Vision de Drainville

Bernard Drainville a répondu à deux questions posées par La Vie agricole sur l’accaparement des terres, la relève agricole et le syndicat.

Accaparement et relève – D’abord, permettez-moi de saluer tous vos lecteurs, dont plusieurs citoyens de l’Île-Dupas, où j’ai grandi…sur une ferme! Fils d’agriculteur, je connais très bien la vie agricole au quotidien. Ça ne veut pas dire cependant que je suis un expert de la réalité actuelle des producteurs québécois.

Ce dont je suis certain, c’est que nous sommes devant un gouvernement libéral qui ne croît pas à l’agriculture comme secteur névralgique de notre économie, comme vecteur de l’occupation de notre territoire et comme moteur de notre souveraineté alimentaire. À preuve, le dernier budget prévoit des compressions de 151 millions de dollars en agriculture! L’austérité jusque dans nos champs, ce n’est certainement pas de nature à aider notre relève.

Cela dit, le défi de la relève agricole figure tout en haut des enjeux soulevés par le milieu depuis plusieurs années. On le sait, acheter une ferme de nos jours peut être très coûteux, encore plus s’il faut racheter un quota de production. C’est sans parler de la difficulté pour les plus jeunes (et moins jeunes) d’obtenir le financement nécessaire à l’achat. Plusieurs jeunes désireux de se lancer dans la production agricole en démarrant une petite ferme, souvent pour des productions de niche, m’ont dit que les programmes n’étaient pas faits pour eux et demeuraient inaccessibles. Évidemment, il y a aussi toutes les difficultés de transferts de fermes apparentées ou non.

Bref, les défis sont importants et nombreux mais pour les relever encore faut-il être à l’écoute de notre belle et fougueuse relève agricole ! Elle doit faire partie intégrante de l`équation. Et les jeunes nous proposent pleins de pistes de solutions. Ceci étant dit, il me semble que parmi les solutions qu’il nous faut envisager, la refonte des programmes de la Financière agricole est une voie obligée. Si, pour le gouvernement du Québec, le défi de la relève agricole est prioritaire (ce qui ne transparait d’aucune manière), les programmes de la Financière devraient être remodelés pour aider les jeunes de la relève, non seulement pour racheter les fermes actuelles, mais aussi pour en lancer de nouvelles. Et puis, nous savons que du total des subventions accordées par le gouvernement fédéral aux producteurs agricoles, environ 10 % parviennent au Québec, alors que nous finançons, bon an mal an, autour de 20 % des dépenses fédérales. Ça signifie que le Québec subventionne l’agriculture dans le reste du Canada. L’indépendance nous permettrait de récupérer des dizaines, voire des centaines de millions de dollars que nous pourrons consacrer à notre agriculture, et bien sûr, à notre relève. Pour ce qui est de l’acquisition des terres par des investisseurs, ou si vous préférez la financiarisation, je n’y vois pas une solution mais plutôt un problème.
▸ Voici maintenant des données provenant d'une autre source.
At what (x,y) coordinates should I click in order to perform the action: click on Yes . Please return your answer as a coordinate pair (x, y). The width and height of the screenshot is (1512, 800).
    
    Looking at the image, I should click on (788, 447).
Syndicat – En ce qui a trait à la seconde question portant sur « le monopole » de l’UPA dans la représentation syndicale, je suis conscient que l'Union paysanne et le Conseil des entrepreneurs agricoles revendiquent la pluralité, mais au bout du compte, n’est-ce pas aux agriculteurs eux-mêmes que doit revenir la décision?

Il y a un danger, cependant, celui de fragmenter la représentation agricole, ce qui pourrait avoir pour effet d’affaiblir la force de représentation de tous les producteurs agricoles, petits ou grands. Dans le contexte actuel de mondialisation des marchés, avec un gouvernement à Québec qui fragilise le secteur, un gouvernement à Ottawa qui semble prêt à brader nos marchés pour signer des ententes de libre-échange, il me semble qu’il faut faire bien attention de ne pas affaiblir le rapport de force des producteurs québécois.